We get to know three of the band members quite intimately, while the drummer remains aloof. Each of them standouts in their fields, the manager brought them together with the goal of forming a genre-spanning supergroup. So it was a little less than organic, but on the whole, they're hardworking, decent people who make respectably good music; they pay some dues but find some level of success. And they at times succumb to the lifestyle excesses that come with the job.

The guitarist's story thread veers off into the paranormal. This makes me roll my eyes a little, even if I can't turn the pages fast enough; it's also classic Mitchell territory and fodder for late-night weed-fueled conversations about life, the universe, and everything.
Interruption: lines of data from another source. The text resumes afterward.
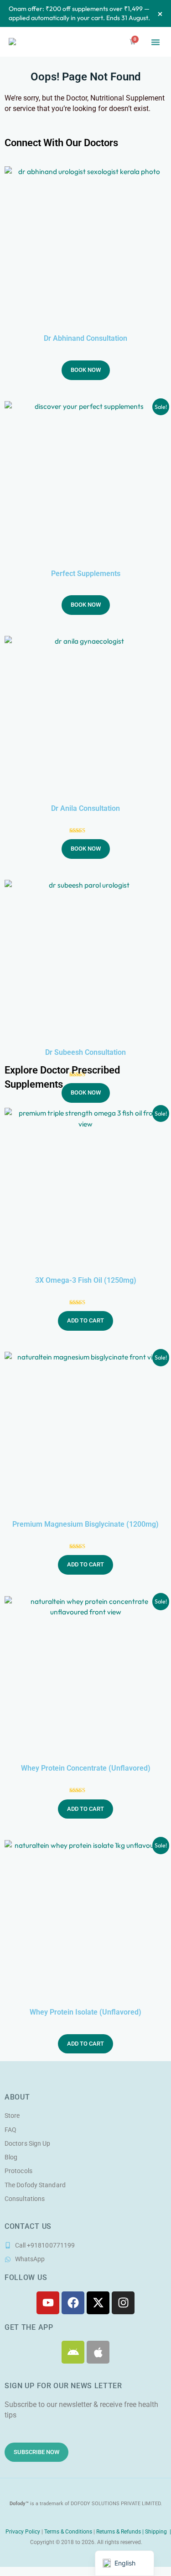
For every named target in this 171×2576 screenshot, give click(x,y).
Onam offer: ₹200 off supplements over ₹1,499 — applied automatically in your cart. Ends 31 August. (79, 13)
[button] (155, 42)
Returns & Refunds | (120, 2531)
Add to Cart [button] (85, 1320)
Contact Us (28, 2226)
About (17, 2097)
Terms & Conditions (68, 2531)
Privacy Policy (22, 2531)
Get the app (29, 2327)
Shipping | (158, 2531)
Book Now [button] (86, 369)
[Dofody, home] (23, 42)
The characters do not get equal airtime, and this felt unbalanced to me. The manager also stars in a story a two, but it's impossible to ignore the cameos. David Bowie, Brian Jones, Leonard Cohen, Syd Barrett, Janis Joplin, and others. Gimmicky to the point of tiresome. It irked me that Cohen mentions Toronto but not Montreal. 
"Once, I took the elevator up there." Leonard nods at the Empire State Building. "I looked over Manhattan and was seized by an absurd desire to take it. To own it. Do we write songs as a substitute for possession?" 

"I write songs to discover what I want to say," says Elf. 

"I write 'em 'cause I just bloody love it," says Dean. 

"Maybe you're the purest artist here," remarks Lenny.
Cue music. It just feels a little cheap.

Although, I thoroughly enjoyed the extended scenes with Francis Bacon, one of a few non-musicians on the London scene at the time to make their way into this novel, but likely I responded to that only because he's been a topic of conversation around here lately, his art grim and eerie and visceral. His art is not on stage here, only his lifestyle.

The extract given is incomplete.